(A run of records)
— START —

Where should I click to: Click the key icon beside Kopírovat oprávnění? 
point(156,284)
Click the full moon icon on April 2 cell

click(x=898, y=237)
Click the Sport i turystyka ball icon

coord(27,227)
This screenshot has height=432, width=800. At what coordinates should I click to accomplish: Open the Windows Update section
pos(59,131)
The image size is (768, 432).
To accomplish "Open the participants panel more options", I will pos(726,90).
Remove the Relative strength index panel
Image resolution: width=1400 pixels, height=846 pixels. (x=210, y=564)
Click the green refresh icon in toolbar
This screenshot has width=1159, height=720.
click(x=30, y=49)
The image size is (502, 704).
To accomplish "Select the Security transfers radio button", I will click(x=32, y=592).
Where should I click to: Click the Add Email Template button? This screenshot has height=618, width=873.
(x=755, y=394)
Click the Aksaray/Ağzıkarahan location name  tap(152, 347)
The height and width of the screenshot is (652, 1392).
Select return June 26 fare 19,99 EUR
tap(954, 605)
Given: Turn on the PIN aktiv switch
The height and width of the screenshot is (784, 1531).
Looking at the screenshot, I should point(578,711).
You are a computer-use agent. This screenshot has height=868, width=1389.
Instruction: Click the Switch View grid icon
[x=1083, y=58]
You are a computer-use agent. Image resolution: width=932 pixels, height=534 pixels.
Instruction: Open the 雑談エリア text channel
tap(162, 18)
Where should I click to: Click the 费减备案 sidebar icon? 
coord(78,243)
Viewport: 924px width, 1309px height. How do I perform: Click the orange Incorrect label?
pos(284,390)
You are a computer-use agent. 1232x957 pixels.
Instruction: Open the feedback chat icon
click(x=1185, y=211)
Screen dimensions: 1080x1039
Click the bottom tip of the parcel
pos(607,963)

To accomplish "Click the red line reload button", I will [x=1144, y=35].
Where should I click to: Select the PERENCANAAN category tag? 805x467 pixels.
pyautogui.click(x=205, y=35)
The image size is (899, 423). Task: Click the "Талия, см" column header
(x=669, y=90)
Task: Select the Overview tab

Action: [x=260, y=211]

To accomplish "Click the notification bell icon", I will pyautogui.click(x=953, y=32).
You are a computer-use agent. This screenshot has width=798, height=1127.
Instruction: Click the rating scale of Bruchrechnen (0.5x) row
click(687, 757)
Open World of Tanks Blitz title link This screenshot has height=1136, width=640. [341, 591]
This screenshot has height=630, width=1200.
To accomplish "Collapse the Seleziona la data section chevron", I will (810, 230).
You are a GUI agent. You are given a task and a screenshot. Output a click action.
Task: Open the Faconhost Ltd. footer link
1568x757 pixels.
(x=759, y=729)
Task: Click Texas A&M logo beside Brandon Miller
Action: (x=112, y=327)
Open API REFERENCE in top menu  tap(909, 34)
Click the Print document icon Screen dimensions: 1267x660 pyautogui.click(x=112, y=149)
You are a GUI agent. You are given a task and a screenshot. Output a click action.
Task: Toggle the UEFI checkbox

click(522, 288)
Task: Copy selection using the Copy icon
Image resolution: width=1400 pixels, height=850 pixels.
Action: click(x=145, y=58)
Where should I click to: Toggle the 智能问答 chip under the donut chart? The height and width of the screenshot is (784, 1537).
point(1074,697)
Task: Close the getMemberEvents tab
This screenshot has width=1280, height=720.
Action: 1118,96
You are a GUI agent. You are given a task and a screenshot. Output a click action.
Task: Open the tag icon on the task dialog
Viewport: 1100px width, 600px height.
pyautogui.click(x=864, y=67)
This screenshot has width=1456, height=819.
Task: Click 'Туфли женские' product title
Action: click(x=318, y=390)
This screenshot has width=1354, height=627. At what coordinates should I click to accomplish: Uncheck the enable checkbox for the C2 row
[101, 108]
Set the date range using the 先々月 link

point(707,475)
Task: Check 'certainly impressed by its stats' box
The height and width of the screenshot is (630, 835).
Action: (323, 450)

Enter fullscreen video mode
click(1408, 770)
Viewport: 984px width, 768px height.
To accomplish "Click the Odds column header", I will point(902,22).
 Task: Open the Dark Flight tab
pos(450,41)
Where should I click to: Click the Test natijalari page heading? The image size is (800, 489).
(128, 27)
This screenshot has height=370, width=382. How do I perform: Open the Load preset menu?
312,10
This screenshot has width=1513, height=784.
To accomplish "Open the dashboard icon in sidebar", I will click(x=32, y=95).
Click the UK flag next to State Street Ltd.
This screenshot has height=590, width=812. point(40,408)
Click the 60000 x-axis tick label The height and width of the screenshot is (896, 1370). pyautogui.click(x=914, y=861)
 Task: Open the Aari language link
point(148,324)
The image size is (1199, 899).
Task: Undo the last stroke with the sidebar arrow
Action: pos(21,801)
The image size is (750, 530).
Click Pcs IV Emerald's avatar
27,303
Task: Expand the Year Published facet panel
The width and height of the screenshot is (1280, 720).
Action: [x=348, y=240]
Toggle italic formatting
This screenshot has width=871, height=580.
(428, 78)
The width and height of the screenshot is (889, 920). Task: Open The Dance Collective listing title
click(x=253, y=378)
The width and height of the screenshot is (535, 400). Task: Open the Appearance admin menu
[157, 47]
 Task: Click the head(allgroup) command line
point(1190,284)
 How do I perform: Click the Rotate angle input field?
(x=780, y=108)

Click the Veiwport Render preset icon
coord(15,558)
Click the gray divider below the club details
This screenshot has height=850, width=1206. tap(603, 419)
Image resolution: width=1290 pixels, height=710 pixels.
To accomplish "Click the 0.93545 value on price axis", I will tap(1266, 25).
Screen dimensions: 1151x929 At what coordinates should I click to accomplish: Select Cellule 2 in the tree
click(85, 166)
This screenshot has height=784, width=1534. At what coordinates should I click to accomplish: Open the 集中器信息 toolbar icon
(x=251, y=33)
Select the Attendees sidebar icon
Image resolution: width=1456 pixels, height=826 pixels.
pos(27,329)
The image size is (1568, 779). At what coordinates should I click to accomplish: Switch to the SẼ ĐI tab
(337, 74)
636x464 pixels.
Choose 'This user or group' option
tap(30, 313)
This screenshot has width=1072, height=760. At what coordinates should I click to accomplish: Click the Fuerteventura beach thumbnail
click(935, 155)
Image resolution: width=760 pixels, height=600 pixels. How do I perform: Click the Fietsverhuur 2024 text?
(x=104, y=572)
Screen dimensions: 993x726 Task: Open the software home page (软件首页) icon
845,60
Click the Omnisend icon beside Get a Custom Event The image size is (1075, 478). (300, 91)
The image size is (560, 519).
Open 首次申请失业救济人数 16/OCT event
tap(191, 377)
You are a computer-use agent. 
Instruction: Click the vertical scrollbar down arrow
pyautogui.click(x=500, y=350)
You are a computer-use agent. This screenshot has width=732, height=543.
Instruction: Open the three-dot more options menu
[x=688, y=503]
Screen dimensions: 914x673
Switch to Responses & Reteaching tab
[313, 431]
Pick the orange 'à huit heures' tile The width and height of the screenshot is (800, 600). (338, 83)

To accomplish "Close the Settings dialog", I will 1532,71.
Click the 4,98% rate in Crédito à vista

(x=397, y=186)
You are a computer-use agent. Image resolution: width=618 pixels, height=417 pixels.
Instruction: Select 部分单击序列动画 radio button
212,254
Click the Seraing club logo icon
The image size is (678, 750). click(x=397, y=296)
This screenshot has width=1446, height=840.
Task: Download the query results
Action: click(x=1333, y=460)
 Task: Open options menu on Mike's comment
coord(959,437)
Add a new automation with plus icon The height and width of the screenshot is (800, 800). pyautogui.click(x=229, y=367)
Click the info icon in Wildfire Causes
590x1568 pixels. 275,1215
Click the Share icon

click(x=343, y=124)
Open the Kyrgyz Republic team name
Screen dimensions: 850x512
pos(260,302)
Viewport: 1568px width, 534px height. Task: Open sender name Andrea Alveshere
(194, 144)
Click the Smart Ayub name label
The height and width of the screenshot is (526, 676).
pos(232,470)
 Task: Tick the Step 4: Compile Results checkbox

— END —

What is expected |
Repeat these lines exactly, beginning at the line that contains "has width=798, height=1127." and stopping after the line that contains "will (810, 230).".

Task answer |
You are a computer-use agent. This screenshot has width=798, height=1127.
Instruction: Click the rating scale of Bruchrechnen (0.5x) row
click(687, 757)
Open World of Tanks Blitz title link This screenshot has height=1136, width=640. [341, 591]
This screenshot has height=630, width=1200.
To accomplish "Collapse the Seleziona la data section chevron", I will (810, 230).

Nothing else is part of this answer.